Closed Tarskin closed 7 years ago
This bug was addressed by implementing a regular expression based thousand and decimal seperator method. The code is as follows:
lineChunks = line.strip().split()
# Number based regex splitting to get rid of thousand seperators
timeSep = re.sub(r'-?\d', '', lineChunks[0], flags=re.U)
for sep in timeSep[:-1]:
lineChunks[0] = lineChunks[0].replace(sep, '')
if timeSep:
lineChunks[0] = lineChunks[0].replace(timeSep[-1], '.')

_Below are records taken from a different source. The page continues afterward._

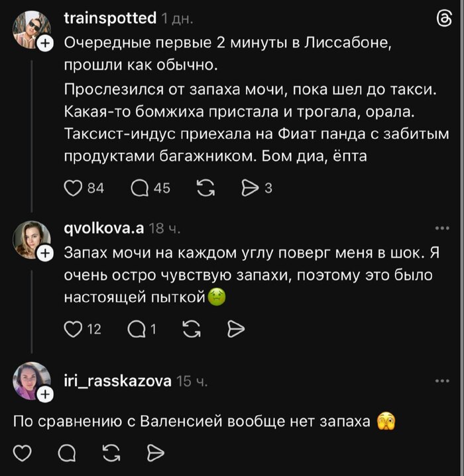Open replies on trainspotted's post
Screen dimensions: 464x476
(141, 189)
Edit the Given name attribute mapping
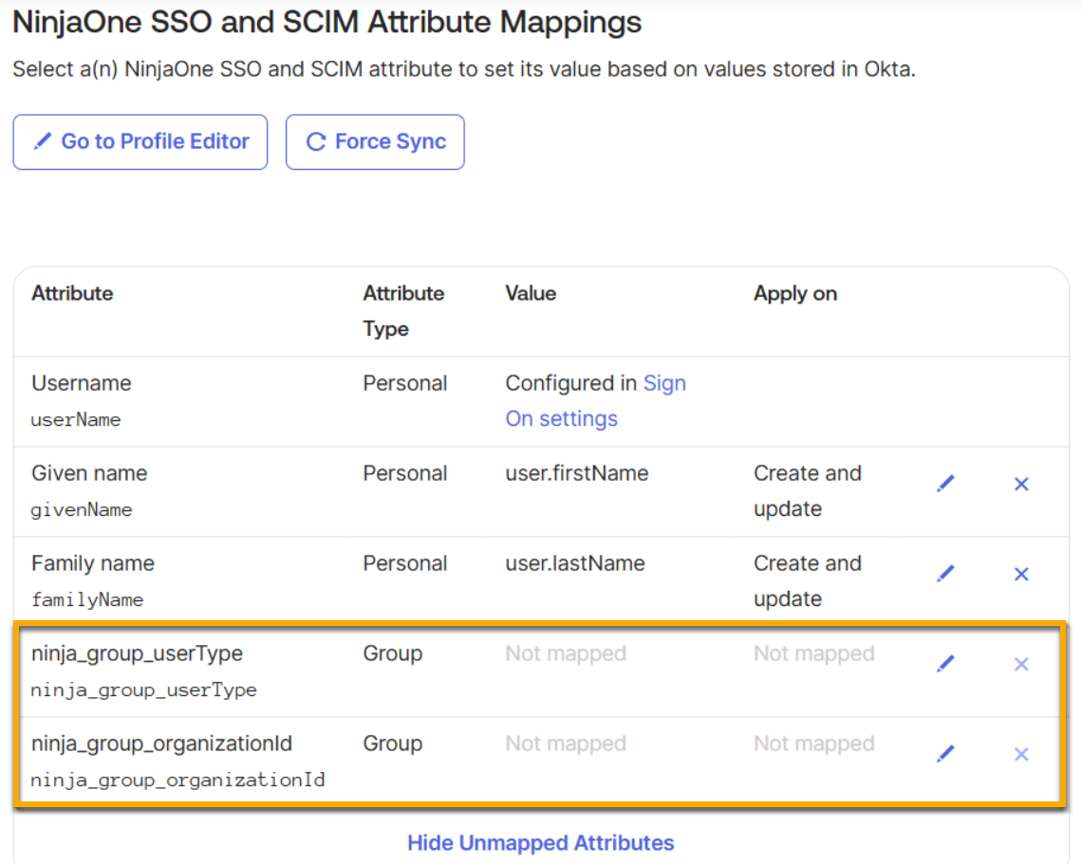 coord(945,484)
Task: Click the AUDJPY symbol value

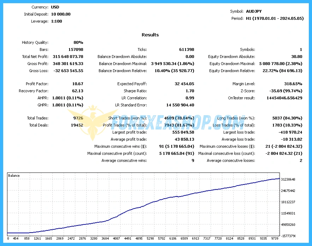Action: coord(254,11)
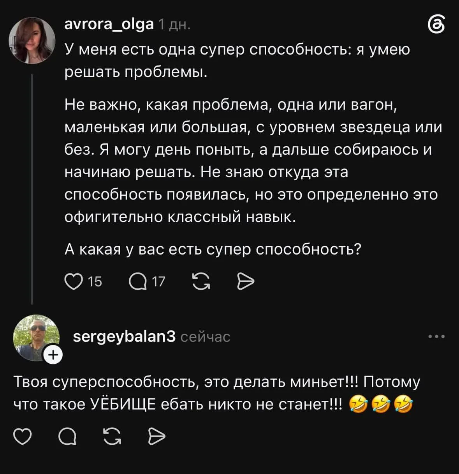Open sergeybalan3's profile avatar

click(36, 338)
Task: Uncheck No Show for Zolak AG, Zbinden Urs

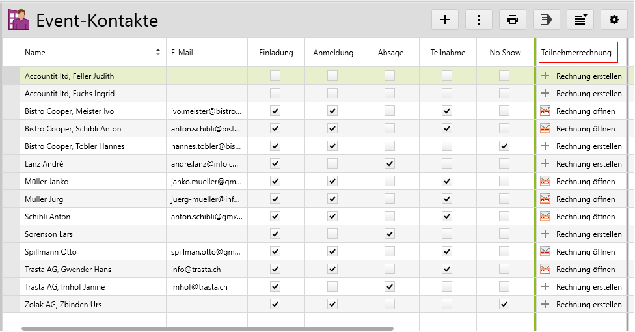Action: (504, 305)
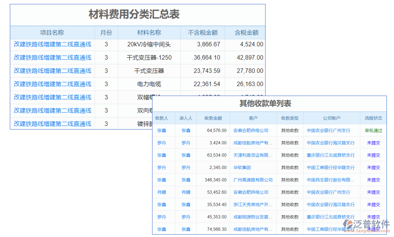Open bank account link 中国民生银行股份有限 row
The image size is (394, 237).
(331, 180)
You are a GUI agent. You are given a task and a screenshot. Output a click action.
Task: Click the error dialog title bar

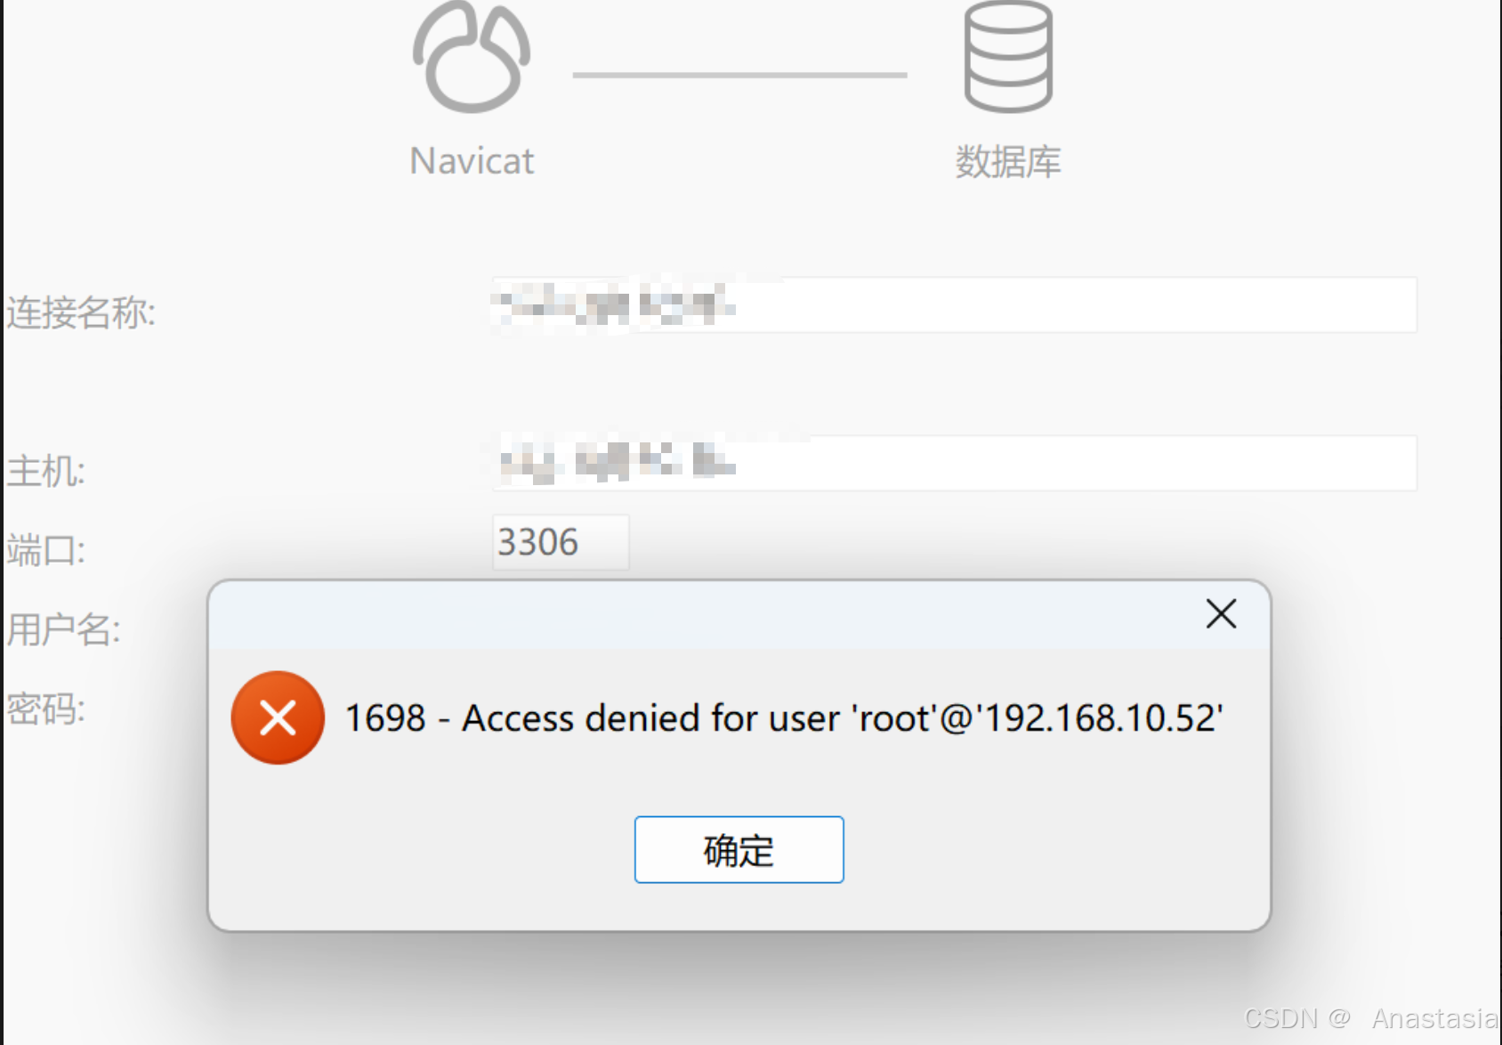703,614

intSep = re.sub(r'-?\d', '', lineChunks[-1], flags=re.U)
for sep in intSep[:-1]:
lineChunks[-1] = lineChunks[-1].replace(sep[-1], '')
if intSep:
lineChunks[-1] = lineChunks[-1].replace(intSep[-1], '.')
# End of regex based splitting
try:
chromData.append((float(lineChunks[0]),float(lineChunks[-1])))
except UnicodeEncodeError:
print "Omitting line: "+str(line)
This leads to the case where HappyTools can open data that is encoded in the US style, but needs a lot of messy logic to deal with each country. The program must be swapped to use a method that works regardless of what country the data is taken from (specifically the numerical formatting).